Liverpool Sound and Vision Rating * * * *

It is the right of the author to touch upon subjects, even openly discuss them in depth, that will cause distress, consternation, and even anger, and this is absolute in works of fiction, this is imperative to further the discourse of events in the world that have strode alongside us like a demon, a dark shadow whispering to us that we are not in control, we are just forces of agency in a world of darkness.

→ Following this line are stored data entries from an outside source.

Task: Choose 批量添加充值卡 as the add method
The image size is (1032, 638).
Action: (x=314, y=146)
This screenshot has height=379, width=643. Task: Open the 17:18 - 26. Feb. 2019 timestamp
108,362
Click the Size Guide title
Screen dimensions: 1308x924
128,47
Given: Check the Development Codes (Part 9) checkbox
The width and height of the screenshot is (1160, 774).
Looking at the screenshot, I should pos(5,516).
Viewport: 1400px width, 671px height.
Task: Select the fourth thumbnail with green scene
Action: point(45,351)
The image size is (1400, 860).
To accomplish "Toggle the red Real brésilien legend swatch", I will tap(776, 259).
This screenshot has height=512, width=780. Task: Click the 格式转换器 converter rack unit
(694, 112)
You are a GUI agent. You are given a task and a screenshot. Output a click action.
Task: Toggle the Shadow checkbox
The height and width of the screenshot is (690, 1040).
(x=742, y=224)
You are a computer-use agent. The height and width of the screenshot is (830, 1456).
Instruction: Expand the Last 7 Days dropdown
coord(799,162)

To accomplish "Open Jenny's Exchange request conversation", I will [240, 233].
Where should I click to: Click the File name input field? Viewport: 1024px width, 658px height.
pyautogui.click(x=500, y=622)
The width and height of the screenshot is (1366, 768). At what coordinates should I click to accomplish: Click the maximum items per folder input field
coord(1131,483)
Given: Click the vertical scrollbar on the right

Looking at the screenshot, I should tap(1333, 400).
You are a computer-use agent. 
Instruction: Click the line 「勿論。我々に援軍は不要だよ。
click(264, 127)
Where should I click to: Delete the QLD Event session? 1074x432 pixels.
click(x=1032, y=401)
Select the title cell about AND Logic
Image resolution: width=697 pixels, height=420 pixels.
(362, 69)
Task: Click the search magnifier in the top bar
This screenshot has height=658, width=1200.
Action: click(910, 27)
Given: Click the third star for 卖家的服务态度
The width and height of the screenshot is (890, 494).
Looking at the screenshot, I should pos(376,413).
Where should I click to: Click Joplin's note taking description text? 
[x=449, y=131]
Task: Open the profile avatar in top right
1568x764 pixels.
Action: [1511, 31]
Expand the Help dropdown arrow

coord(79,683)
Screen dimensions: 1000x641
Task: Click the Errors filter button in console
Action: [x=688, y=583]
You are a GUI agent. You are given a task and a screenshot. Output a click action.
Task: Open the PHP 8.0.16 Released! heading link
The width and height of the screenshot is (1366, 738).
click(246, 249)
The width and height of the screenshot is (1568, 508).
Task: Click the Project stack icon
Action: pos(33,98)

The use of Covid as a device is understandable in a time where the psychological effects of the disease are still being spoken of, still finding ways to destroy lives, of punishing us for our collective hubris in our sense of being the only creatures on the planet who can shape the world. What must be maintained and focused upon is the reason behind the terror, the mental dissociation between emotional acceptance and forced reality, for true terror is not in ghosts, ghouls, and events containing scary monsters, but in the sheer evil found in the minds of humanity; whether through the actions of those who deny illness, or the insipid actions which take root in fundamental belief, of using another human being to progress a theory as one would see a rat in a maze and claim it to benefit the greater good.

Stephen King’s Holly is an exclamation, an interjection against the will of those who seek an address of disregarding scientific boundaries, and with the admirable character of Holly Gibney not only marking her return as a favourite of the latter novels by the master of Horror, but being part of an elite group to actually have her name adorn the title, a character of huge significance in the vein of Delores Claibourne, Carrie, and Rose Madder, a woman to carry an entire emotion, an entire book.

Covid is in the background of the novel; after all it is a reflection of our times, our mindset, and should have a place in a novel who frames such things with great clarity…and yet the idea behind the tale, the tense descriptions of human depravity in  the face of evidence contrary to the position held is filled with its own horrors, with its disgrace of Time, of the predator fuelled by insanity and not cold sexual desire. The juxtaposition of the two elements that circle the hero’s investigation, the weight of examination, the loss of her mother, the state of division between people dealing with the possibility of a death that isn’t of natural causes…Holly could be seen as perhaps Stephen King’s most human experience in literature form.

A novel of scrutiny, one that deals with human behaviour in a way that mirrors our own sense of reality in these days of dark misunderstandings, Holly is a natural read, a convincing tale in a world of modern cynicism.